TASK OBJECTIVE ->
Aim for an exact copy of the listing, without any images.

........

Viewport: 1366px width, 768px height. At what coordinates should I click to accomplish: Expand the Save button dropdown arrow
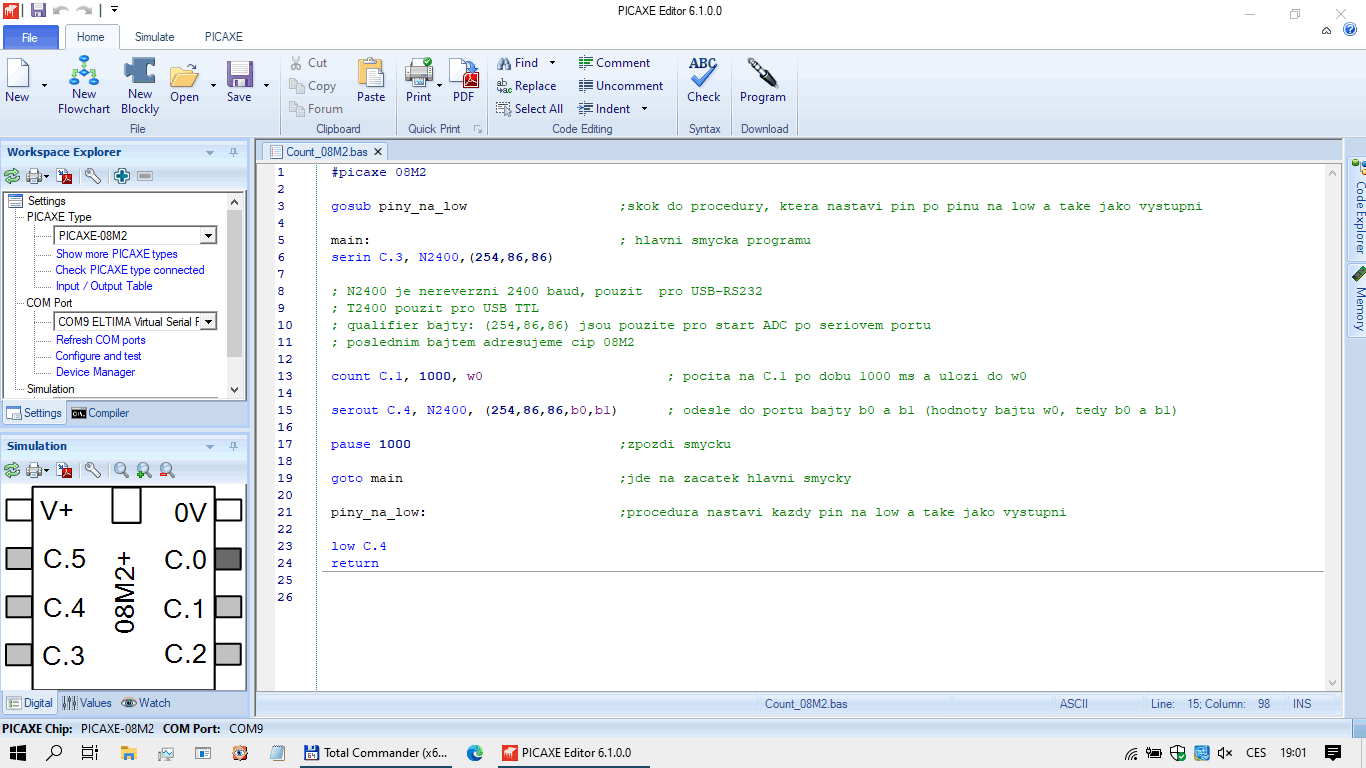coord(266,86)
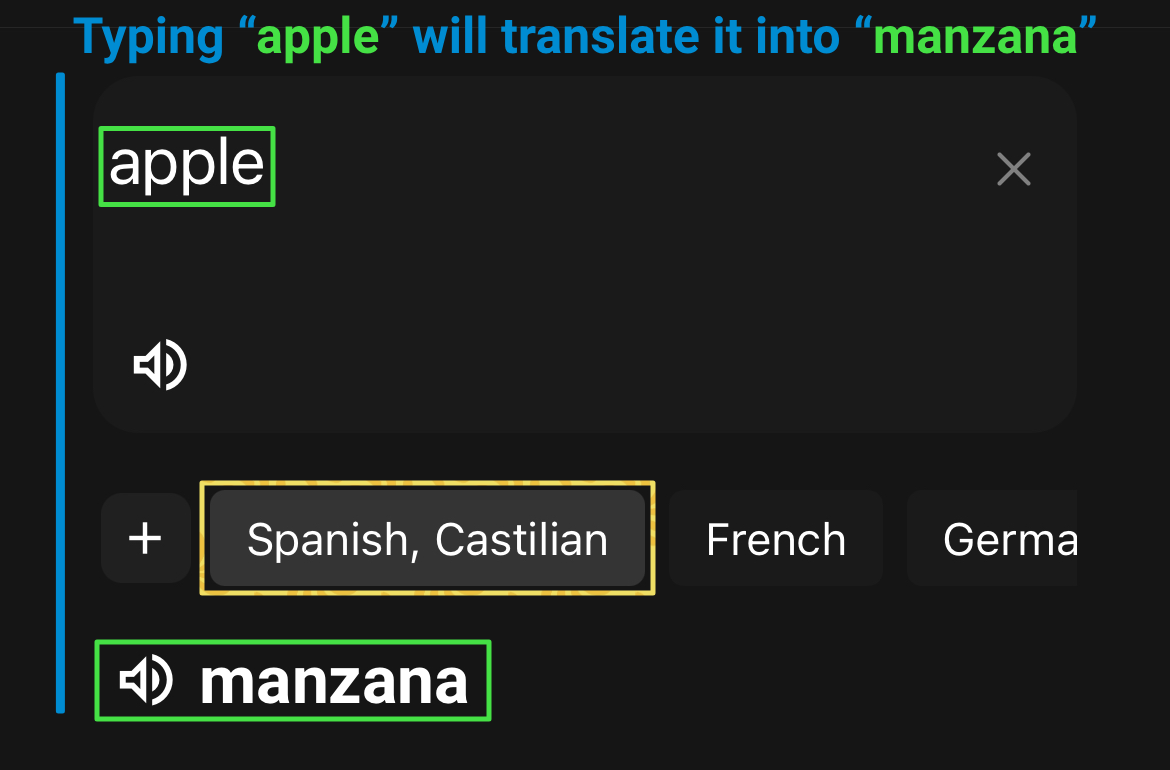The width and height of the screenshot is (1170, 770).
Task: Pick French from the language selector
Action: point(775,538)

........

SOLUTION BELOW ->
Viewport: 1366px width, 768px height. At what coordinates should I click to accomplish: Expand the Save button dropdown arrow
coord(266,86)
The width and height of the screenshot is (1170, 770).
Task: Pick French from the language selector
Action: point(775,538)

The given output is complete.